Signal transduction in inherited metabolic disorders: a model for a possible pathogenetic mechanism.

Abstract

Signal transduction is the process by which external or internal signals exert their intracellular biological effects and by which intracellular communication is regulated. An important component of the signalling pathway is the second messenger, which is produced upon stimulation of the cell and mediates its effects downstream through phosphorylation and dephosphorylation of target proteins. Intracellular accumulation or deficiency of metabolites that serve as second messengers, due to inborn errors of their metabolism, may lead to perturbation of signalling pathways and disruption of the balance between them, serving as a missing link between the genotype, biochemical phenotype and clinical phenotype. The main second messengers that are putatively associated with the pathogenesis of IEM are 'bioactive lipids' (complex lipids and long-chain fatty acids), 'calcium', 'stress' (osmotic, reactive oxygen/nitorgen species, misfolded proteins and others) and 'metabolic' (AMP/ATP ratio, leucine, glutamine).
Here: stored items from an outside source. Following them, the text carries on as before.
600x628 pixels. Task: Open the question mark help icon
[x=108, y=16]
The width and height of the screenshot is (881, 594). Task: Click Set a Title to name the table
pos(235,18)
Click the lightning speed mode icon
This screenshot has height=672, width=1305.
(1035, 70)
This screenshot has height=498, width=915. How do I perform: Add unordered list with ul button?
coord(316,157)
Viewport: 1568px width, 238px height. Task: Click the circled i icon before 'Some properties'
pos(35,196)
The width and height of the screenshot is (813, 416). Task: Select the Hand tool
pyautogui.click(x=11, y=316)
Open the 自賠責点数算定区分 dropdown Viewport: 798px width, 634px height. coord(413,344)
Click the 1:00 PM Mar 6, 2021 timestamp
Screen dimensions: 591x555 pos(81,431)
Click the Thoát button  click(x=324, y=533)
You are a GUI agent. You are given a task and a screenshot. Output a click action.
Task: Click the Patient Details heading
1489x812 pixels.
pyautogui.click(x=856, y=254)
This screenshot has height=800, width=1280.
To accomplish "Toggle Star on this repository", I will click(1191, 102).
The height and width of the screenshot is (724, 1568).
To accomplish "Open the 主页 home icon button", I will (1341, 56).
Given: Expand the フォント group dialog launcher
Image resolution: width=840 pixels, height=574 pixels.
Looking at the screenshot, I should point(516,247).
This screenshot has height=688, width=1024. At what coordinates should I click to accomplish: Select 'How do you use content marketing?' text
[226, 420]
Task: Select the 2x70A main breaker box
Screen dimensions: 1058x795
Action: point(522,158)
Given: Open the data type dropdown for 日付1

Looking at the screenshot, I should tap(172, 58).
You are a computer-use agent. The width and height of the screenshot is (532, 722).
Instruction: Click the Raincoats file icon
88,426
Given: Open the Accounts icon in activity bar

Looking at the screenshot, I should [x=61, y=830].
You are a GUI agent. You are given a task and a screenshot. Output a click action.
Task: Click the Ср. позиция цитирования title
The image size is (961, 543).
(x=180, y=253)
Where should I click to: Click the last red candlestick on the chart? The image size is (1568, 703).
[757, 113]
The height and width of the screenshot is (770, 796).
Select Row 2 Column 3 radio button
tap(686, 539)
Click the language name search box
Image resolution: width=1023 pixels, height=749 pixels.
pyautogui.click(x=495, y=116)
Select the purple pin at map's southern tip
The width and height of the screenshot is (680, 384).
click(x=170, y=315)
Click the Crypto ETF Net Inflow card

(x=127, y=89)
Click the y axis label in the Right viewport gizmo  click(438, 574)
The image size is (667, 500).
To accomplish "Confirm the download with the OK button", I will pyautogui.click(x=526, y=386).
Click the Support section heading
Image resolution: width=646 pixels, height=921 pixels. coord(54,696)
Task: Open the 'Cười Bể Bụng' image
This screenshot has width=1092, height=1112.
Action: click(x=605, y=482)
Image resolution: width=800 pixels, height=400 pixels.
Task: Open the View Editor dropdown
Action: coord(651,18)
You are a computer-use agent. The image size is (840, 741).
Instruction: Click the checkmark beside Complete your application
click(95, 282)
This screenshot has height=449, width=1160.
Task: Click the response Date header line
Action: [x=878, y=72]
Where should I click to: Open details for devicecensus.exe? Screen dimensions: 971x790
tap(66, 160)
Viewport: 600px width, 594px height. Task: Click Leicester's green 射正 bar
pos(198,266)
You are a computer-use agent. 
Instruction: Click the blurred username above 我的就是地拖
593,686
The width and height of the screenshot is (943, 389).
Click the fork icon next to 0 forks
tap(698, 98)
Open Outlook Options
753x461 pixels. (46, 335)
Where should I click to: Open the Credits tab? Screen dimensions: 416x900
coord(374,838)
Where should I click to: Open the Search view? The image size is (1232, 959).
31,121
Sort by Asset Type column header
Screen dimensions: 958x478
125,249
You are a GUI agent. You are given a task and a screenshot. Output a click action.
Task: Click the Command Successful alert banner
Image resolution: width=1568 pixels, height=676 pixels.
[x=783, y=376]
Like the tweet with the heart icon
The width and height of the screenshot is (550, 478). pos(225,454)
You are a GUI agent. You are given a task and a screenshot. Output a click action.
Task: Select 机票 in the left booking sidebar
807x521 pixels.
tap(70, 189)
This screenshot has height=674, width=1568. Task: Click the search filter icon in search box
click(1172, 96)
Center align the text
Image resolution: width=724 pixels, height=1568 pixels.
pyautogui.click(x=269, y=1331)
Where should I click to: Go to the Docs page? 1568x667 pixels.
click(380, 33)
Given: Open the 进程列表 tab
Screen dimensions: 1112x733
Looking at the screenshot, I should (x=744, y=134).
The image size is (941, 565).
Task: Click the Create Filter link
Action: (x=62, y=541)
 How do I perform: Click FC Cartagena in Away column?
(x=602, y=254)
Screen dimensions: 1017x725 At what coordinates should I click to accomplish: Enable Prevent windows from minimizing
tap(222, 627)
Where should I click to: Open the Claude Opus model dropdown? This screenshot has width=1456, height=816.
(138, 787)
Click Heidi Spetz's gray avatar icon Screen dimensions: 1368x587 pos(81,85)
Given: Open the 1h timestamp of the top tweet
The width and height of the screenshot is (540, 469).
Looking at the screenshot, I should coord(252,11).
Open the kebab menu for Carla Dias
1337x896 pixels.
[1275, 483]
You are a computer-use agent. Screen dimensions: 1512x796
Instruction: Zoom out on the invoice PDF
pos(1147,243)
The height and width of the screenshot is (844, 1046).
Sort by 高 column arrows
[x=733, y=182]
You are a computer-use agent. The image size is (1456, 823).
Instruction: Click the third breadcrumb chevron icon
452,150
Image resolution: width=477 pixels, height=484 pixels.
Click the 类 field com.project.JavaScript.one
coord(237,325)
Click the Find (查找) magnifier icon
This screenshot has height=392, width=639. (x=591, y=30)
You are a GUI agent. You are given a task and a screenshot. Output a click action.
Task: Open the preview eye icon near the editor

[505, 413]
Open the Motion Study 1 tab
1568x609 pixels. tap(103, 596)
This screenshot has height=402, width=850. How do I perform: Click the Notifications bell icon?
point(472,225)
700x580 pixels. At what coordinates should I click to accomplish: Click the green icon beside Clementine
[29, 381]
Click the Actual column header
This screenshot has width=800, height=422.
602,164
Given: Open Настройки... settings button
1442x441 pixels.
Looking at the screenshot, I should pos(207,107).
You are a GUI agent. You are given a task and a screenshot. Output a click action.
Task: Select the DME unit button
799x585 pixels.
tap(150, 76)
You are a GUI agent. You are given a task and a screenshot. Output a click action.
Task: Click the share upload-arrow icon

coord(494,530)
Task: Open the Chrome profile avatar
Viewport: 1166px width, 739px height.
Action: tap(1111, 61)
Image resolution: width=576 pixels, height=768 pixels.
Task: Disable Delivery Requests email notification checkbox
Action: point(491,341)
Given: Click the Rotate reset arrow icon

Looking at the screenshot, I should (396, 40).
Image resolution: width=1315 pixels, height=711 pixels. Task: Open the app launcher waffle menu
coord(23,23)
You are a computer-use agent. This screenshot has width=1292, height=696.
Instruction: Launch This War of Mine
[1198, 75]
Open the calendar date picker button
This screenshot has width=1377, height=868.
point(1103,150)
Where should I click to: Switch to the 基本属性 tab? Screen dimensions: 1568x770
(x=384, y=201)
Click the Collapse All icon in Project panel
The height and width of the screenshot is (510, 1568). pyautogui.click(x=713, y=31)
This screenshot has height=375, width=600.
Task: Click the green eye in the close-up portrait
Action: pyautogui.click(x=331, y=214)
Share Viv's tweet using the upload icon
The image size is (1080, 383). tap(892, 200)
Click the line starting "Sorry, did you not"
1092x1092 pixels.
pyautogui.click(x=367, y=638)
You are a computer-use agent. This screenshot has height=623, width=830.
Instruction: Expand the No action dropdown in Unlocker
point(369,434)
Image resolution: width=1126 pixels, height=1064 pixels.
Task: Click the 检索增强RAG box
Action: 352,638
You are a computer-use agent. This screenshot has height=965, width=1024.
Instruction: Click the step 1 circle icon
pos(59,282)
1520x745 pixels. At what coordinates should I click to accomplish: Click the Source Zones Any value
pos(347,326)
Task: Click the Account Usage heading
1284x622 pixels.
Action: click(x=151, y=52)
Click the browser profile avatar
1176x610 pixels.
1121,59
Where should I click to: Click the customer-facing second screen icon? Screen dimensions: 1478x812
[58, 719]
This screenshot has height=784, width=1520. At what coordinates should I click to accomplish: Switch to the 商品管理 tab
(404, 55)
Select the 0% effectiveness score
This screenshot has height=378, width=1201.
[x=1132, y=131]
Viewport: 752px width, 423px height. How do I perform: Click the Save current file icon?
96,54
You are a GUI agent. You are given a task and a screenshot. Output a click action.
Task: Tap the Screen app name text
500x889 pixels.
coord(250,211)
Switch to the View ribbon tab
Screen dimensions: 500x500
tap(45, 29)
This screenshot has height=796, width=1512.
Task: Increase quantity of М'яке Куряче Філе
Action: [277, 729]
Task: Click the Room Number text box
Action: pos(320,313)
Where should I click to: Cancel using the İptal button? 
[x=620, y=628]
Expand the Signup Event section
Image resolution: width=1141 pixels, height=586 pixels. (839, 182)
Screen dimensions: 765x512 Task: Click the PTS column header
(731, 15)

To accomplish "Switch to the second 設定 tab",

They act through protein kinase C, calcium dependent kinases (CamK) and phosphatase (CN), 'stress-mediated' kinases (MAPK) and AMP/ATP-dependent kinase (AMPK). These signalling pathways lead to cell proliferation, inflammatory response, autophagy (and mitophagy) and apoptosis, suggesting that there are only few final common pathways involved in this pathogenetic mechanism. Questions remain regarding the complexity of the effects of the accumulating metabolites on different signalling pathways, and regarding the relative role and origin of 'proxy' second messengers such as reactive oxygen species. A better understanding of the signalling pathways in IEM may enhance the development of novel therapies in situations where normalising intracellular concentrations of the second messenger is impossible or impractical.